By Thomas Bunting
In 1918 the Jehovah Witnesses preached and published a book, “Millions Now Living Will Never Die.” Ever since then they have, on several occasions, predicted the coming of Christ and the establishment of an earthly kingdom. The date from which their calculations were made was 1914.
I remember well that in conversation with Jehovah Witnesses, they told me that something big was to happen in 1967. That would have been fifty-three years since 1914, those millions living then were beginning to get old. If Jesus was to come in their life time, then time was getting short. Nothing happened in 1967!
The next prophecy I recall was 1975. That was sixty-one years after 1914. Infants in 1914 were then more than sixty years old in 1975, not to mention the age of the those who were adults in 1914. If Jesus was to come while those millions lived then it had to be very soon! Nothing happened in 1975 either!

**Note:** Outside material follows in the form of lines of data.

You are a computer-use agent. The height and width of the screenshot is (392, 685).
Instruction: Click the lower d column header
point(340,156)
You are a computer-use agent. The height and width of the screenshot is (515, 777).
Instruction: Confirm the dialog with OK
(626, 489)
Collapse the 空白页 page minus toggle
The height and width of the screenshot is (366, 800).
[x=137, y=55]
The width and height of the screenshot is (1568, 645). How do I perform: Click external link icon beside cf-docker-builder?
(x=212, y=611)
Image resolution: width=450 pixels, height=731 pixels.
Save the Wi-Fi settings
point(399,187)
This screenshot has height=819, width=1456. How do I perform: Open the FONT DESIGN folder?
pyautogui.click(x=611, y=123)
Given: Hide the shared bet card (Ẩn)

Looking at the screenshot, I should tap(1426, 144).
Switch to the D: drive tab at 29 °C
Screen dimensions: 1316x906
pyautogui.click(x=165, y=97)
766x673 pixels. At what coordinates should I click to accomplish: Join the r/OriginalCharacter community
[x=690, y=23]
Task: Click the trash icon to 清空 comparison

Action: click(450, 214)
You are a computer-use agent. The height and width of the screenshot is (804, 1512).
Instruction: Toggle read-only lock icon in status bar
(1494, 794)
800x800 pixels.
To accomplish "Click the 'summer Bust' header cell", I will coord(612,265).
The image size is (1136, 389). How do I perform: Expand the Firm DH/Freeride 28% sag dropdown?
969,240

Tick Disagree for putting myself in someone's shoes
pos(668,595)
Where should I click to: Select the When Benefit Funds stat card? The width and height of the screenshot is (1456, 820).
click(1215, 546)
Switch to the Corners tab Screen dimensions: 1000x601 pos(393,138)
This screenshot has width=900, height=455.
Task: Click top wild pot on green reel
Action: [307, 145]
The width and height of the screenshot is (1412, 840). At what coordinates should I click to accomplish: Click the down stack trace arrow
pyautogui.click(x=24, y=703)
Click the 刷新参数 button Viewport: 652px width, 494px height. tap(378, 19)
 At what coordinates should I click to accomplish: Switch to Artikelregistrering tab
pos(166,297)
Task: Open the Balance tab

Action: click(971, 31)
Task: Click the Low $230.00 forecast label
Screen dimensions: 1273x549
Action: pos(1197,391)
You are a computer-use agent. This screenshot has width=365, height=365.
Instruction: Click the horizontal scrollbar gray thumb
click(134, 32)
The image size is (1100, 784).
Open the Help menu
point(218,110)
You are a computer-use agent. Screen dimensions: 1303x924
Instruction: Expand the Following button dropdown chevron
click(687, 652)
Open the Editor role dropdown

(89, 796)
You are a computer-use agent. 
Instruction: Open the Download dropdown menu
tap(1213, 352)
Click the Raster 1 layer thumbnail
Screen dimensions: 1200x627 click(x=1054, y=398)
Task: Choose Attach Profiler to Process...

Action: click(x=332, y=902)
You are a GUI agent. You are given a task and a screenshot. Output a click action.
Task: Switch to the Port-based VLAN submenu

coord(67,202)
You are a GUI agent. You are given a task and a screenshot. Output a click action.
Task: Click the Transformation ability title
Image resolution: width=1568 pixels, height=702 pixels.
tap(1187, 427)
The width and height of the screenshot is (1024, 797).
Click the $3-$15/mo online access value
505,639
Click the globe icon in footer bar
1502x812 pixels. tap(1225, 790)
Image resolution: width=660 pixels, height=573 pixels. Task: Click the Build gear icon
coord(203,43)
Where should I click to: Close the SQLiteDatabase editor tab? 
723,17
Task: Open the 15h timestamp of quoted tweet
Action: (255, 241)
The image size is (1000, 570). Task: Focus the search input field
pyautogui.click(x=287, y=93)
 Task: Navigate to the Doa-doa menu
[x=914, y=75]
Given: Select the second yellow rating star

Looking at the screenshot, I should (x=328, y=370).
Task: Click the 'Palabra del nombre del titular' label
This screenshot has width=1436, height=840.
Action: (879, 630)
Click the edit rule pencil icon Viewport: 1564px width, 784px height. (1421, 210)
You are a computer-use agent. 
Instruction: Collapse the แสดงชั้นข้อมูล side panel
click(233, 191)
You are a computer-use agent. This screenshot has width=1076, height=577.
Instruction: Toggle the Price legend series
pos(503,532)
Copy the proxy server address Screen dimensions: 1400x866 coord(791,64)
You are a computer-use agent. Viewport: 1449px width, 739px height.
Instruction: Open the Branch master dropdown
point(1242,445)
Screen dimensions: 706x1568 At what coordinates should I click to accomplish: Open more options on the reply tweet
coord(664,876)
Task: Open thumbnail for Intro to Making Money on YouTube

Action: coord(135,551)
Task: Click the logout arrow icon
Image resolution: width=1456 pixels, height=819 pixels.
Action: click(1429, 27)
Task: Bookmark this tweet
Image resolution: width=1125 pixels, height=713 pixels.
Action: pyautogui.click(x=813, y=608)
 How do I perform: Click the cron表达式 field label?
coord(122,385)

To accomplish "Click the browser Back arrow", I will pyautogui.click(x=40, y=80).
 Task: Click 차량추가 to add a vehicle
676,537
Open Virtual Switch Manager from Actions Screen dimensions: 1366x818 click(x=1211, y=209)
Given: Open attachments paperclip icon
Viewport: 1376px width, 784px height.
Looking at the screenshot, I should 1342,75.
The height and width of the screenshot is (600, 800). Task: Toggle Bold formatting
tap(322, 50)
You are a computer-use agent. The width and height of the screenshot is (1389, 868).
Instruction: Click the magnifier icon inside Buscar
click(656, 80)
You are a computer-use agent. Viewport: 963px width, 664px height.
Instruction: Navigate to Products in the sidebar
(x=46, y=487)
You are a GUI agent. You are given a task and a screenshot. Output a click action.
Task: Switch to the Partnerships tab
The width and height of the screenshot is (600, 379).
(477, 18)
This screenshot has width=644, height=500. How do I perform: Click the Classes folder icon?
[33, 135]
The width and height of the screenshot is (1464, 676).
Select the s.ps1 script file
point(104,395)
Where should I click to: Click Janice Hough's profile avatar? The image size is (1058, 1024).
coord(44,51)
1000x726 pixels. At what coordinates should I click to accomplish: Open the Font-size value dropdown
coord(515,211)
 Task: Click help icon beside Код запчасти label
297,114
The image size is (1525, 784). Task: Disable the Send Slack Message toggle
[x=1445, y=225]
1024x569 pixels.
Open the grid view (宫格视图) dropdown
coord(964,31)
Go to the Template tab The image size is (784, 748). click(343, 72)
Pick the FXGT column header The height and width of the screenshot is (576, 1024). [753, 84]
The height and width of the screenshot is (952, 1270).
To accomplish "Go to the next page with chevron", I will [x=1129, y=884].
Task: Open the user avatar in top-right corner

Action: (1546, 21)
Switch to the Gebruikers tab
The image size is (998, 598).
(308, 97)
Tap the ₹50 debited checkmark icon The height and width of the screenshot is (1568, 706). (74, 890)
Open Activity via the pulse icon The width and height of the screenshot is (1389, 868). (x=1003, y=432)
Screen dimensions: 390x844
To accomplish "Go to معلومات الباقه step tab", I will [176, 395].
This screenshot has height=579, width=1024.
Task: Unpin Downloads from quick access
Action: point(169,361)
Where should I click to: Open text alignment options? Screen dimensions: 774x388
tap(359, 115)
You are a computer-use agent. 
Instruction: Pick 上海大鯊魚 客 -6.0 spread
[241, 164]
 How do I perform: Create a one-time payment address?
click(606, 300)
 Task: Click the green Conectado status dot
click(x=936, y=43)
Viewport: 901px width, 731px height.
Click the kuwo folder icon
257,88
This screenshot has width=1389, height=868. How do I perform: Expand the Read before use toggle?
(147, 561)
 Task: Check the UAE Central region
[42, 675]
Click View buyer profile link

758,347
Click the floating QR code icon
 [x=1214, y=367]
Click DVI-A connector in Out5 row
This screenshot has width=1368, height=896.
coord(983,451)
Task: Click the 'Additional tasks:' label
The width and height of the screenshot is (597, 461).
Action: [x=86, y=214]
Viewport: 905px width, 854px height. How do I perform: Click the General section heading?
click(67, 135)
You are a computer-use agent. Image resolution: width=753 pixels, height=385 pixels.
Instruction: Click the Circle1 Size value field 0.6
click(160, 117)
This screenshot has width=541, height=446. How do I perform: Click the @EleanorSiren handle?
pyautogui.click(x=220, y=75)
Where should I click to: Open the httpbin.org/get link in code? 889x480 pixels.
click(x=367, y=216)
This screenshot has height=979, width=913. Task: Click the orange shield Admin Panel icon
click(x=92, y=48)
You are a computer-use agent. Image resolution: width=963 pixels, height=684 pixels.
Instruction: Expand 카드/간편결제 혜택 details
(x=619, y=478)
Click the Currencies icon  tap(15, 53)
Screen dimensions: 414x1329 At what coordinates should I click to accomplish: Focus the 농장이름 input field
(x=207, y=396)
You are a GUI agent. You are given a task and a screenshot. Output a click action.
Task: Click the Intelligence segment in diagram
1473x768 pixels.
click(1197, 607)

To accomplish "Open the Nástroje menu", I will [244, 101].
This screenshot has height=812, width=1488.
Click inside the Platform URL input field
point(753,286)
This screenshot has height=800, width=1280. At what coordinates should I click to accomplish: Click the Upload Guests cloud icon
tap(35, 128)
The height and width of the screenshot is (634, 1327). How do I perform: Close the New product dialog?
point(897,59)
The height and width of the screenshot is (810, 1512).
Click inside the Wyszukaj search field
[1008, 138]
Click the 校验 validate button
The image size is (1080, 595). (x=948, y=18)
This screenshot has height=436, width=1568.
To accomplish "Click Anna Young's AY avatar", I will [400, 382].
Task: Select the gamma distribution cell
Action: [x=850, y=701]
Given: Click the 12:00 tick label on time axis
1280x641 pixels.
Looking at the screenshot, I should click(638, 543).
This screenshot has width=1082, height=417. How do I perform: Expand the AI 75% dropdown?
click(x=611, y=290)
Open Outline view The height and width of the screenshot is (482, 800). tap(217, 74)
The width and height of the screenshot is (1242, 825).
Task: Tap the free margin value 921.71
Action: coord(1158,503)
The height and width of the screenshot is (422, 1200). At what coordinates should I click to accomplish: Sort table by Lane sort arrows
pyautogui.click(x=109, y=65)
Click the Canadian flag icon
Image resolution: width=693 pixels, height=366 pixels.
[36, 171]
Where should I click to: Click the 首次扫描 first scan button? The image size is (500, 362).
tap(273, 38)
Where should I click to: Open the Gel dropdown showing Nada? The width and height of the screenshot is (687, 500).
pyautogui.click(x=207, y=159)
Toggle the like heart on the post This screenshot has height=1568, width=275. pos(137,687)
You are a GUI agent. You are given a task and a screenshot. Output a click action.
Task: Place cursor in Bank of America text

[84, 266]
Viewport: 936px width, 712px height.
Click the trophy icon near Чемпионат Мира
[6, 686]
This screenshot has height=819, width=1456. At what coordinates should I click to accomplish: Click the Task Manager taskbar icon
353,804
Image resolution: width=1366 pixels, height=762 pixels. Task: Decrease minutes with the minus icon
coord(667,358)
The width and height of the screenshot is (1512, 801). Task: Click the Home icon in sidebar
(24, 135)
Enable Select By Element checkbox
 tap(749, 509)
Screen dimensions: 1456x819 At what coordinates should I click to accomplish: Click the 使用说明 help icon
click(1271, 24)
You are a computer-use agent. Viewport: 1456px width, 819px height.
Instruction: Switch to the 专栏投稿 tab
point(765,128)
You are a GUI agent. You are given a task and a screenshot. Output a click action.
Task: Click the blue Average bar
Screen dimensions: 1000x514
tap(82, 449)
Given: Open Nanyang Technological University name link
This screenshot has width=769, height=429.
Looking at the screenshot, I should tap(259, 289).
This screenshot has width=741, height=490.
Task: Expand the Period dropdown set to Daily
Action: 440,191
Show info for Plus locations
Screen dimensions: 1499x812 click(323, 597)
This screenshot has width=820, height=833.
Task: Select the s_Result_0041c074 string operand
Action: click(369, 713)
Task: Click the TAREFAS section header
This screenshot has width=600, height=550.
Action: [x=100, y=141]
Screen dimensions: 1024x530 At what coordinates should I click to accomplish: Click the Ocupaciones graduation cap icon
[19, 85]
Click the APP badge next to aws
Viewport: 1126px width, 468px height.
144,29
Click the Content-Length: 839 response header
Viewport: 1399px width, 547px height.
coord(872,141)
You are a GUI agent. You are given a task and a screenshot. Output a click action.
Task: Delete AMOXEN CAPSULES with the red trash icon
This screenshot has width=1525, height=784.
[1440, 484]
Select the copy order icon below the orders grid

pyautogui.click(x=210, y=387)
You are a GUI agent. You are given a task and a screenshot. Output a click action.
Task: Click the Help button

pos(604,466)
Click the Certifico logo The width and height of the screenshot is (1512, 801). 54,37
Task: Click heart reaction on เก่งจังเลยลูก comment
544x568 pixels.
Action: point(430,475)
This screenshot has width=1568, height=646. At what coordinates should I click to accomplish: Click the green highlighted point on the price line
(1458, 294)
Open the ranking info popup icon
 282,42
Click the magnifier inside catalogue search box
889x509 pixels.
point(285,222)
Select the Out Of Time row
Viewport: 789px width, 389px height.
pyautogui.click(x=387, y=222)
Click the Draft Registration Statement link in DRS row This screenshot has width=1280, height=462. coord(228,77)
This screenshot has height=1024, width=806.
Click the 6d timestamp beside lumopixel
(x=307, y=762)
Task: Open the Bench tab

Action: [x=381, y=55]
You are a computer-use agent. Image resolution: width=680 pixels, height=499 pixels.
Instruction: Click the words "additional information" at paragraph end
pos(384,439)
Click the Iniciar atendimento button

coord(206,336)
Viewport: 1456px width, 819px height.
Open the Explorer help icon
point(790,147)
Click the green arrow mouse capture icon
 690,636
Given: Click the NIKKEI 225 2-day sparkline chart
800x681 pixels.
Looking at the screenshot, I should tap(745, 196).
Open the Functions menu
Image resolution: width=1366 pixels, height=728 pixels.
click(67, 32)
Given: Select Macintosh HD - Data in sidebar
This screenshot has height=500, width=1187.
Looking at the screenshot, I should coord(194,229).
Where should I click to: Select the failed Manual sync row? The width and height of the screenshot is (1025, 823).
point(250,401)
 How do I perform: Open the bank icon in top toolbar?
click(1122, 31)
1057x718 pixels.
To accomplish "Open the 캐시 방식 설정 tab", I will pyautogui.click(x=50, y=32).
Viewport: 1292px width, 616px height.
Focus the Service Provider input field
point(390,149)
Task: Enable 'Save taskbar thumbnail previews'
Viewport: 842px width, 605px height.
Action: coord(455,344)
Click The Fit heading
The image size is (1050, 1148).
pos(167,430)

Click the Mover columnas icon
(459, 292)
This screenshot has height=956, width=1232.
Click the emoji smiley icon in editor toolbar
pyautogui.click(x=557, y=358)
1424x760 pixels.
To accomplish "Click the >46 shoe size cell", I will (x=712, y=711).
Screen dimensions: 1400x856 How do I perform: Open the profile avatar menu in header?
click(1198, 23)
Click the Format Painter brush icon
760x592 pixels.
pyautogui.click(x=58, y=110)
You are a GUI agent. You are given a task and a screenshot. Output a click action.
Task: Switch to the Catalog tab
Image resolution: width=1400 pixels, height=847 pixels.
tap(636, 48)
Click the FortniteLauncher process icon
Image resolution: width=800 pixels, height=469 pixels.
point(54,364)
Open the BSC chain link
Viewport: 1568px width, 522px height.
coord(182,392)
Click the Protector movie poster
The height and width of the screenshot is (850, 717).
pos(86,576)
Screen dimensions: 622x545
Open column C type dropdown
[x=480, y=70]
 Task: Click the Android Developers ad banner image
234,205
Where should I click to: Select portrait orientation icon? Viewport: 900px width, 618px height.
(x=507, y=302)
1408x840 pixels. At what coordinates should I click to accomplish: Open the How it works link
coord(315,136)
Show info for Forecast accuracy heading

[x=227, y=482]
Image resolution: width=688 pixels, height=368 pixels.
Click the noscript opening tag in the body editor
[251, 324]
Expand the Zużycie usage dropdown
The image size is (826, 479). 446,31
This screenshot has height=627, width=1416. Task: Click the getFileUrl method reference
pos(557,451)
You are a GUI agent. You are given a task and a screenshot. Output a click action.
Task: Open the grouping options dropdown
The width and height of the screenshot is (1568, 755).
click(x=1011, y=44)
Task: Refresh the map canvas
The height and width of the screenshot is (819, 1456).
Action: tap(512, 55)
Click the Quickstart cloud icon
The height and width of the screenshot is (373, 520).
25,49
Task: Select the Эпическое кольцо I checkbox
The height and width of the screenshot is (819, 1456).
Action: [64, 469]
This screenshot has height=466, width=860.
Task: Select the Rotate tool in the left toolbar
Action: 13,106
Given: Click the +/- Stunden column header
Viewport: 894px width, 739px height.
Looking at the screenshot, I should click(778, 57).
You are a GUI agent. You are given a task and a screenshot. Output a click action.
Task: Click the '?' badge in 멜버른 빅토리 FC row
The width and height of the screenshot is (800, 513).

Time was running out on those millions who were alive in 1914. There were fewer and fewer of them as time passed.
But it didn’t seem to discourage the Jehovah Witnesses, they continued to preach their false doctrine.
We have now come to the year 1996, eighty-two years since 1914! Everyone knows, including the Jehovah Witnesses, that there can’t be very many of those millions from 1914 left. Even those born that year are now over eighty if they are still alive. As we approach the year 2000 the millions then living are now dead, and the prophecies for the Jehovah Witnesses is proven false both by the Bible and by history!
Time has necessitated that they change their doctrine. There was an article, “Apocalypse Later,” in Newsweek magazine, December 1995 telling how they have now changed their teaching.
What Bible students knew all along, and Jehovah Witnesses denied, they have now been forced to admit “no one knows when Christ will come.” They have been forced to abandon their doctrine about the coming of Christ be-cause time simply ran out on them. The millions living then are now dead!